* TEXT SEGMENT:
>> BEGIN

Trade and trade policy outlook, 2024

January 16, 2024


Russell Hillberry, Professor of Agricultural Economics

In last year’s outlook (Hillberry, 2023), the implications of the Russia/Ukraine war for international trade in agriculture were a major focus. Nearly-comprehensive sanctions on Russia and Belarus, as well as war-generated disruptions in Ukraine and Russia’s exports of agricultural commodities, had disrupted many markets relevant to U.S. export-oriented agriculture. While both the war and the sanctions remain, their economic consequences for agriculture seem to have been mitigated in the last year.

Fertilizer prices were one of the markets most disrupted by the war. Russia and Belarus are major suppliers of fertilizers, especially potash. Reduced supplies of natural gas to Europe also disrupted the production of other fertilizers there. Fertilizers prices fell through-out 2023 (Quinn, 2023). It seems that fertilizer markets have largely adjusted to the shock, through increased output of alternative suppliers, and the rearranging of international supply chains in this input (Lvovskiy, 2023).

Prior to the war, Ukraine and Russia were both large exporters of agricultural commodities, especially wheat. Wheat prices fell throughout 2023, and now sit below their prewar levels (USDA, 2023). Supply chains in wheat markets have also been spatially reallocated, with Ukrainian wheat often now travelling through Europe rather than the Black Sea. Associated disruptions to the European market generated some trade policy disputes in 2023, including the filing of a World Trade Organization (WTO) complaint by Ukraine against protective measures taken by Poland, Hungary and the Slovak Republic (WTO, 2023).

Oil and gas markets were also disrupted by the Russian invasion of Ukraine. Prices in these markets also appear to have normalized. The retail price of diesel in the U.S. for example, sits very near its pre-war levels, as can be seen in Figure 1.

Figure 1. Retail Price of Diesel Fuel (on Highway), in Dollars per Gallon. Source: St. Louis Federal Reserve FRED database

Figure 1. Retail Price of Diesel Fuel (on Highway), in Dollars per Gallon.

>> END

* REQUIRED TASK 1: According to the trade outlook, which fertilizer are Russia and Belarus especially major suppliers of?

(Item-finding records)
>> BEGIN

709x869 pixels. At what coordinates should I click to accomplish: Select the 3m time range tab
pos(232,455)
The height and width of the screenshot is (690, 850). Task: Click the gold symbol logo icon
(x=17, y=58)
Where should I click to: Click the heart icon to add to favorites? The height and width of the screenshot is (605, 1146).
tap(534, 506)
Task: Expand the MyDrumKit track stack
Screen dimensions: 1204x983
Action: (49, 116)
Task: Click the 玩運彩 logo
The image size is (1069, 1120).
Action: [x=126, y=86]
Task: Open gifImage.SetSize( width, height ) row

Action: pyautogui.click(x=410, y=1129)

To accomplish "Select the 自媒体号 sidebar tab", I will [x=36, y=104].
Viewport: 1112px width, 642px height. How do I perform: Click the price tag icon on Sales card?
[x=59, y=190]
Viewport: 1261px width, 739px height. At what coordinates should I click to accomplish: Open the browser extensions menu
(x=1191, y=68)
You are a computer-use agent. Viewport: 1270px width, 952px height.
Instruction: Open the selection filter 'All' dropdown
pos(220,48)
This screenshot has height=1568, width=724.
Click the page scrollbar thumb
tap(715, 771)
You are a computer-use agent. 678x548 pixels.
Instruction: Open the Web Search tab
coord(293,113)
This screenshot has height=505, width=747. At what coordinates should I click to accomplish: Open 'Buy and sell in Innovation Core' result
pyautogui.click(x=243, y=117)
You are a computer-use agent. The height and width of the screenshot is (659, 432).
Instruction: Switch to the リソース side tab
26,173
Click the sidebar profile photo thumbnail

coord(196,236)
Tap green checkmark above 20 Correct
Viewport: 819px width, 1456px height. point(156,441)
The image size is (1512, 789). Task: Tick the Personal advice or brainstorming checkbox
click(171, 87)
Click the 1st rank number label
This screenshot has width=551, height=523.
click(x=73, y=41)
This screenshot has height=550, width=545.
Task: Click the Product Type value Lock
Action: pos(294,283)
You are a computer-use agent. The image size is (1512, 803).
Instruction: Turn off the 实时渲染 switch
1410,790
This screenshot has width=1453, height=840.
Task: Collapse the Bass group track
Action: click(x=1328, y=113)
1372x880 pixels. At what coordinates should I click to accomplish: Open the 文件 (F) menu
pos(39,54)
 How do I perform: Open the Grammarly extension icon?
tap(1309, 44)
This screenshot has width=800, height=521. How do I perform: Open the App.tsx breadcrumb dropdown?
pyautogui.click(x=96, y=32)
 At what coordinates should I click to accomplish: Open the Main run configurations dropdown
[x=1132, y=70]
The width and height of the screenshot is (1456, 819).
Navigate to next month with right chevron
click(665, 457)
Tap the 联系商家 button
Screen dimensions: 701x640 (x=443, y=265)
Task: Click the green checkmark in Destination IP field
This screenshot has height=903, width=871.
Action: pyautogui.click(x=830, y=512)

>> END

* REQUIRED TASK 2: Print the lines of the records exactly, beginning at the line that contains "You are a computer-use agent. Viewport: 1270px" and stopping after the line that contains "pyautogui.click(x=243, y=117)".

* COMPLETE RESPONSE 1: Potash.

* COMPLETE RESPONSE 2:
You are a computer-use agent. Viewport: 1270px width, 952px height.
Instruction: Open the selection filter 'All' dropdown
pos(220,48)
This screenshot has height=1568, width=724.
Click the page scrollbar thumb
tap(715, 771)
You are a computer-use agent. 678x548 pixels.
Instruction: Open the Web Search tab
coord(293,113)
This screenshot has height=505, width=747. At what coordinates should I click to accomplish: Open 'Buy and sell in Innovation Core' result
pyautogui.click(x=243, y=117)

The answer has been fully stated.